A report from the New York University Stern Center for Business and Human Rights released earlier this month, for instance, warned that bad actors can use altered videos of candidates to manipulate the 2020 U.S. presidential election.
Earlier this year, a digitally altered video showing U.S. House of Representatives speaker Nancy Pelosi slurring drunkenly through a speech gained widespread attention on social media, highlighting the potential danger of deepfakes when used as a tool to target celebrities and politicians.
Google's Contribution To Deepfake Detection Research
In a bid to combat the proliferation of these altered videos, Google released a dataset that contains 3,000 deepfake videos that it created.
In a blog post on Tuesday, Nick Dufour of Google Research and Andrew Gully of Jigsaw wrote that Google worked with paid and consenting actors to record hundreds of videos, which were then used to generate thousands of deepfakes using publicly available deepfake generation methods.
Google is releasing the fake videos and the real ones to directly support deepfake detection efforts.
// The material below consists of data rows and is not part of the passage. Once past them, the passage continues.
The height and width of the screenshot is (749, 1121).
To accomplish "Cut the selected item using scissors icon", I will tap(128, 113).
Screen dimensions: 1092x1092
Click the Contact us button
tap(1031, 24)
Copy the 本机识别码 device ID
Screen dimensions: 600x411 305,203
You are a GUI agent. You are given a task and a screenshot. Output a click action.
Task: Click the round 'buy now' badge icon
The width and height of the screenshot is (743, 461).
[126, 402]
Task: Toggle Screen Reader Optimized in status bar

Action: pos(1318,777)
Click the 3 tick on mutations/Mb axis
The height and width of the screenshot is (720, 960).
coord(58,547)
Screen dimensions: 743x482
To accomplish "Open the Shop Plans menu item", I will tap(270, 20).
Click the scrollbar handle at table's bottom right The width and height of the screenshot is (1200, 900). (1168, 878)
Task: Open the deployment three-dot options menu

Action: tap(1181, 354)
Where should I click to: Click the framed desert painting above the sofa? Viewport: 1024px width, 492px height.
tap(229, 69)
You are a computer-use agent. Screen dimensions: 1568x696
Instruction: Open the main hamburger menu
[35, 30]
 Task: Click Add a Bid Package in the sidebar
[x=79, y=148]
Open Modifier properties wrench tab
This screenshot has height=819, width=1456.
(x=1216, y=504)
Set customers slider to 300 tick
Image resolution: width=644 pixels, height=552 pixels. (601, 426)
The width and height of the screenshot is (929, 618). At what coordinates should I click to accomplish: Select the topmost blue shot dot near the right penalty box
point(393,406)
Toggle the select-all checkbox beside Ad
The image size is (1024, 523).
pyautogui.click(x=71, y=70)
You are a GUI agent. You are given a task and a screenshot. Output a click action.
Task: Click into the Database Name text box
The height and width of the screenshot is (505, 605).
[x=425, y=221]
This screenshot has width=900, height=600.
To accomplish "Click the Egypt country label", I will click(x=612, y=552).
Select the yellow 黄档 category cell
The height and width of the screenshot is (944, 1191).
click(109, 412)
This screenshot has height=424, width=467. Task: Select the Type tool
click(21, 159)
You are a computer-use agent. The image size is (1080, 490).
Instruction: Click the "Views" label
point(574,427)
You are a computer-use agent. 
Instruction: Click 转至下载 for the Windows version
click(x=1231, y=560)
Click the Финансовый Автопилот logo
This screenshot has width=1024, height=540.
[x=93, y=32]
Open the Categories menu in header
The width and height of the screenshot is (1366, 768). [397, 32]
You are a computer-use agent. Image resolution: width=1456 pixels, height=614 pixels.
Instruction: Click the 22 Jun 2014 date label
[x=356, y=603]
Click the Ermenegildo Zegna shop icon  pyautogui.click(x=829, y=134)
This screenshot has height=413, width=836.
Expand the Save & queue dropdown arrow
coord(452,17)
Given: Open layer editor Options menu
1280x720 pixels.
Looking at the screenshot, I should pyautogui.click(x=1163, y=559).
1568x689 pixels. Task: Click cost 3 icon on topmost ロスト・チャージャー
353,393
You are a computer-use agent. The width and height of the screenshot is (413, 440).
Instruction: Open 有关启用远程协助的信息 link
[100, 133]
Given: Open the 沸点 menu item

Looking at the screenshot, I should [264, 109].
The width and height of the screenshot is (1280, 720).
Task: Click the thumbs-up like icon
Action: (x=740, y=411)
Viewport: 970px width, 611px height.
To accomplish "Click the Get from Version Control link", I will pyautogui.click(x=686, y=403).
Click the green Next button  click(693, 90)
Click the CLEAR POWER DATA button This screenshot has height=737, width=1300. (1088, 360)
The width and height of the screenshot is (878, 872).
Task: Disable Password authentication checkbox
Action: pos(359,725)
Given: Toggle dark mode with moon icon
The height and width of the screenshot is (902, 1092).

The tech company hopes that releasing the manipulated videos as part of the FaceForensics benchmark can help researchers and other experts come up with new ways to identify and combat these videos. It could also provide for tools that can help the public and publishers identify deepfakes.
"We firmly believe in supporting a thriving research community around mitigating potential harms from misuses of synthetic media, and today's release of our deepfake dataset in the FaceForensics benchmark is an important step in that direction," the blog post read.
The dataset is available for free to the research community for use in developing synthetic video detection methods. Google also said that it will be updating the dataset with new videos as the deepfake technology continues to evolve.